• **INPUT FOR THIS TASK**
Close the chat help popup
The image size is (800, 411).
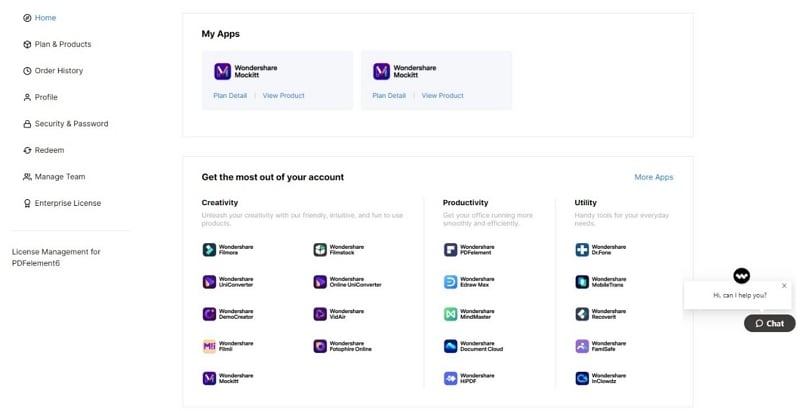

---

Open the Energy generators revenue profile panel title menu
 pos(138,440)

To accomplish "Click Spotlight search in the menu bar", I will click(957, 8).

• **PROMPT**
Every line above from the line with "Close the chat help popup" to the line with "The image size is (800, 411)." is wanted, ends included; write them out exactly and add no other line.

• **ANSWER BOX**
Close the chat help popup
The image size is (800, 411).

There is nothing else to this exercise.